While many people pore over textbooks and artifacts to learn about the history of Southampton Town, local historian Tom Edmonds believes there are still countless stories left untold that deserve attention.
Mr. Edmonds, the director at the Southampton Historical Museum, is referring to tales that have been quietly kept in the soil at the slowly deteriorating cemeteries throughout Southampton Town, which the museum hopes to bring back to life in the next few years. Walking among the rows of dirty, cracked, and often displaced headstones at cemeteries in Southampton, Mr. Edmonds can easily be sidetracked while reading inscriptions identifying deceased from siblings buried together after dying just months apart, to a Revolutionary War hero adorned with a Daughters of the American Revolution talisman.

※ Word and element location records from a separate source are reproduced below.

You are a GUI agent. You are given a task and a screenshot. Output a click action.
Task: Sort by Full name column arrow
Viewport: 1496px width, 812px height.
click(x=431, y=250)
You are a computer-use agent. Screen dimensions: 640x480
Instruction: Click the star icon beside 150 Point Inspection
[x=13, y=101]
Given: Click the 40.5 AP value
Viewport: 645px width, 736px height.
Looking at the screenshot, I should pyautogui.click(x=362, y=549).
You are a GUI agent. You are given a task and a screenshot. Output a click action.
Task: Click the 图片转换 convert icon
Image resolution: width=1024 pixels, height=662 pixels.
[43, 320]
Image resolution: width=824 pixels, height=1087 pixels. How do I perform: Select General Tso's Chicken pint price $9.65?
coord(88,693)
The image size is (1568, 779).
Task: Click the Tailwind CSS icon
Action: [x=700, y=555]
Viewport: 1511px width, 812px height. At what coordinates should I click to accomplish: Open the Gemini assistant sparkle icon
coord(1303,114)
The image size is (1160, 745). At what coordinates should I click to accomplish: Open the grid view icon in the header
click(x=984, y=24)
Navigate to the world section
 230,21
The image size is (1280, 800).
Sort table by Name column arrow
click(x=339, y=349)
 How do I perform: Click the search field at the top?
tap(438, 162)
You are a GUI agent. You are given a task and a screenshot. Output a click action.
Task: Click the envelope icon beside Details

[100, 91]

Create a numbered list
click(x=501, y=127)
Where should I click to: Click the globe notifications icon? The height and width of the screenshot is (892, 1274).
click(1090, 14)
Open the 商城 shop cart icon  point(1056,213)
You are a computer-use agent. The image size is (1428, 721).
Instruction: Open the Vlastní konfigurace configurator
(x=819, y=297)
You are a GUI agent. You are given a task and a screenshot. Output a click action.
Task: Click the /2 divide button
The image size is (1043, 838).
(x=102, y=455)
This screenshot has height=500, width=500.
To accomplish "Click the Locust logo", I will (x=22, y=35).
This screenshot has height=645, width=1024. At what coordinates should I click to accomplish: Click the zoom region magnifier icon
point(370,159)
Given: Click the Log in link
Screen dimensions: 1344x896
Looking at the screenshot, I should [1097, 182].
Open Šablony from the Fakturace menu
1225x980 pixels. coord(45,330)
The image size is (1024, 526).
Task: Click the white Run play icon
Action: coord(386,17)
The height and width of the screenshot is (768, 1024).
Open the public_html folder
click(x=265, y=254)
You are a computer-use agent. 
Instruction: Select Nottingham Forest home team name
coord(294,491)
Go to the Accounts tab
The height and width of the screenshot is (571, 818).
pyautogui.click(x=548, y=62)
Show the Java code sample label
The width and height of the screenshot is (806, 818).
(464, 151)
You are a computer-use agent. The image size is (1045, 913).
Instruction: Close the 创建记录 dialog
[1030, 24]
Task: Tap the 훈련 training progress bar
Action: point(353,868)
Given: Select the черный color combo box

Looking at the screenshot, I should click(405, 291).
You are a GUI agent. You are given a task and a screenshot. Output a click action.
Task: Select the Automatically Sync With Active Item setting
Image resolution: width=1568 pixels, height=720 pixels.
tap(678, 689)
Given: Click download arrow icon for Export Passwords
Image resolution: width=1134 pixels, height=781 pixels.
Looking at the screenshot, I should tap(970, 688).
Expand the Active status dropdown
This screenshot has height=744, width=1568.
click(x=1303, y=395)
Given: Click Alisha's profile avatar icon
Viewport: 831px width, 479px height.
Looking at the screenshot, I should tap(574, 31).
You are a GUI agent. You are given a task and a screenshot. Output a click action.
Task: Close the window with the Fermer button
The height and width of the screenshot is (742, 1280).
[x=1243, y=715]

Next month, the historical museum will host a two-day restoration workshop at one of the cemeteries, while at least one volunteer slowly makes his way through another to preserve the unique insights they provide.
“This is the place to go to find stories about people who lived here that you won’t find any place else,” Mr. Edmonds said last week in a small cemetery off Windmill Lane. “You can find some tragedies here with the state of some of these tombstones falling apart, there are stories here.”
That is why the historical museum has teamed up with Southampton Town to preserve as many as possible. On October 3 and 4, the museum will host a workshop at 205 Little Plains Road from 9 a.m. to 4 p.m. at which volunteers will be put to work restoring, cleaning and mending tombstones at the Old Southampton Burying Ground.
Meanwhile, Dennis Delaney, a volunteer at the museum, last spring launched a five-year initiative at another Southampton cemetery on Windmill Lane. Whenever the weather permits, Mr. Delaney has been going through the 600-plot graveyard and sprucing it up. To date, he has restored roughly 60 headstones, often finding pieces in adjacent shrubbery. Mr. Delaney starts by cleaning them to remove decades of dirt and grime mixed with salt air and acid rain. From there, he uses epoxy to meld the pieces back together, then he leaves them clamped together overnight while they set.
“He is working his way down the rows,” Mr. Edmonds said. “This history is evaporating, or it would be without people like Dennis who are putting them back together and cleaning them. It is amazing.”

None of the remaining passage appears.